Here's one that should handle everything EXCEPT that pesky escaped
comma _outside_ the quoted string.  :-(  Is that for real ???  I
take it that ought to tokenize to
'abc', 'def', '\"abc', '123,456\,xxy' ??????

That seems really weird because it gobbles quotes and yet concatenates
fields (as it were) with that escaped comma following the quotes.
I'd have expected the program generating the CSV to have output that
field as "\"123,456\",xxy" . . . which the below can handle, but . . .
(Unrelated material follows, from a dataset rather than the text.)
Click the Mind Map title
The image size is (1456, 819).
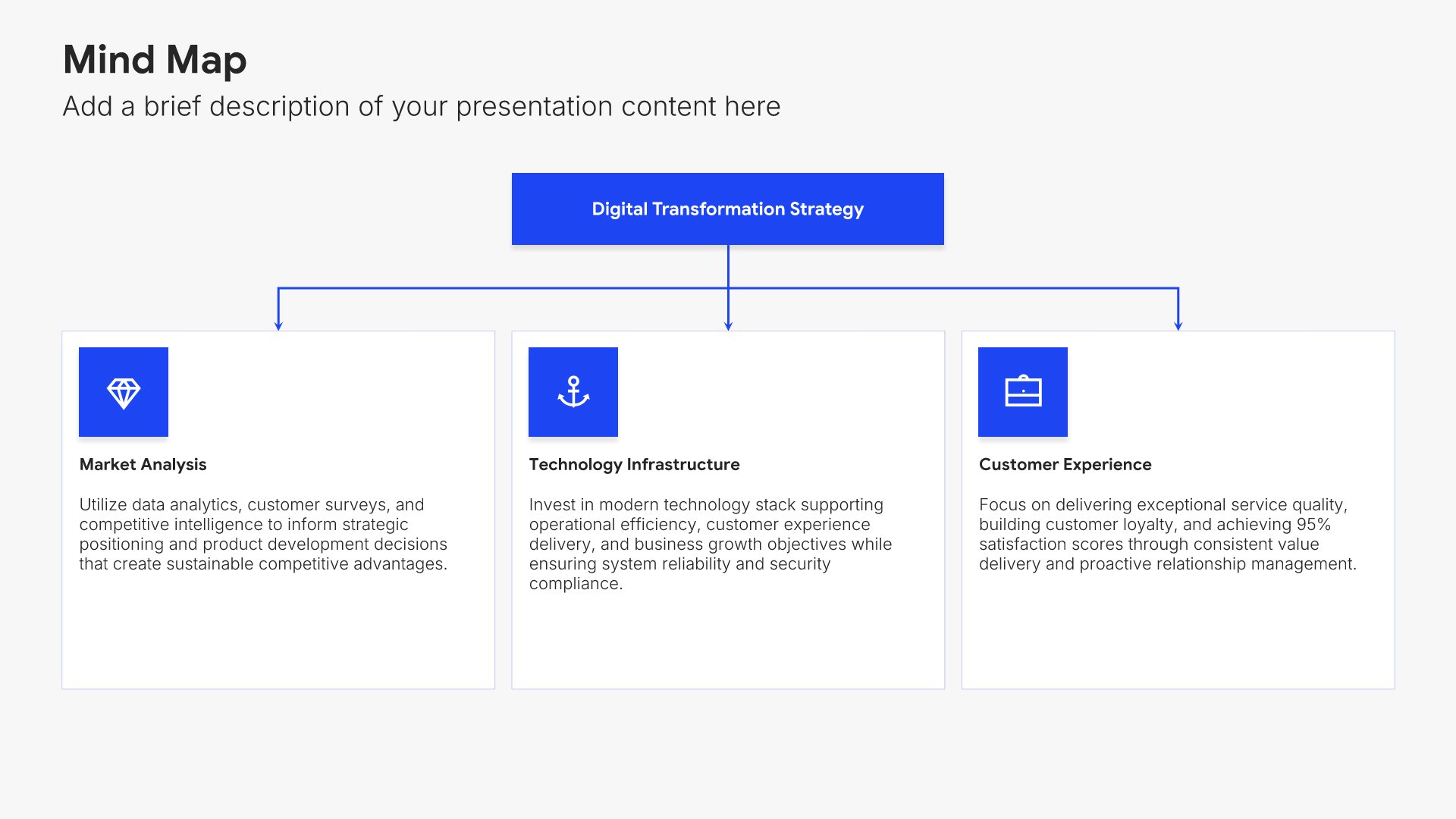[x=155, y=60]
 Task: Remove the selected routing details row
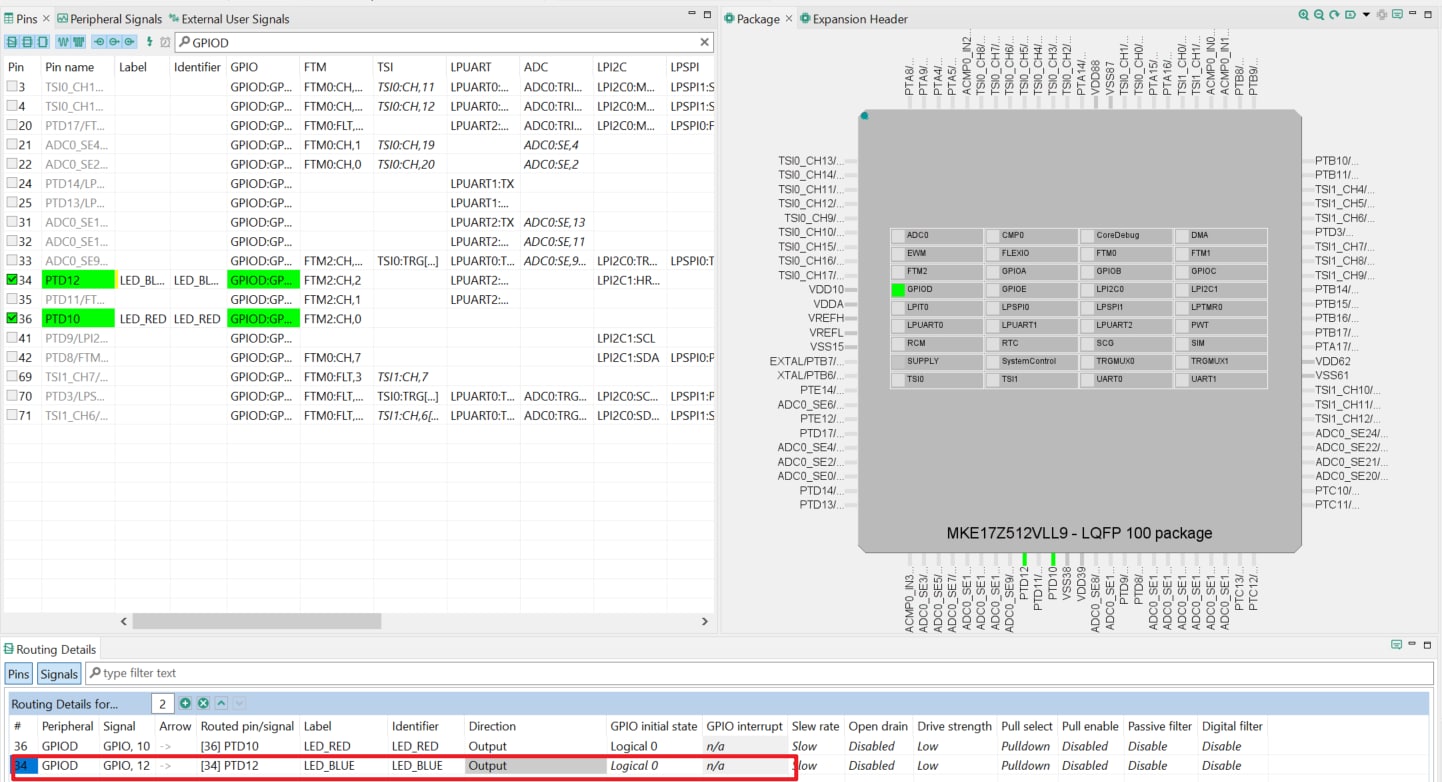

Anyway, for what it's worth  :-)


require 'runit/testcase'
require 'runit/cui/testrunner'

def csv_split(str)
    str.scan(/(?:\A|,)\s*"((?:\\"|[^"])*)"|(?:\A|,)([^",]*|[^",][^,]*)(?=,|\z)/).flatten!.compact!
end

class TestCsvSplit < RUNIT::TestCase
    def testCsvSplit
        fields = csv_split(%q{"aaa",,"c,\"d\",",,,"fff",,,})
        assert fields == ['aaa', '', 'c,\"d\",', '', '', 'fff', '', '', '']
        fields = csv_split(%q{"\"",,"a\"\"b","\"c\"",})
        assert fields == ['\"', '', 'a\"\"b', '\"c\"', '']
        fields = csv_split(%q{abc,def,\"abc,"123,456",xxy})
        assert fields == ['abc', 'def', '\"abc', '123,456', 'xxy']
        fields = csv_split(%q{abc,def,\"abc,"\"123,456\",xxy"})
        assert fields == ['abc', 'def', '\"abc', '\"123,456\",xxy']
    end
end


RUNIT::CUI::TestRunner.run(TestCsvSplit.suite)



Bill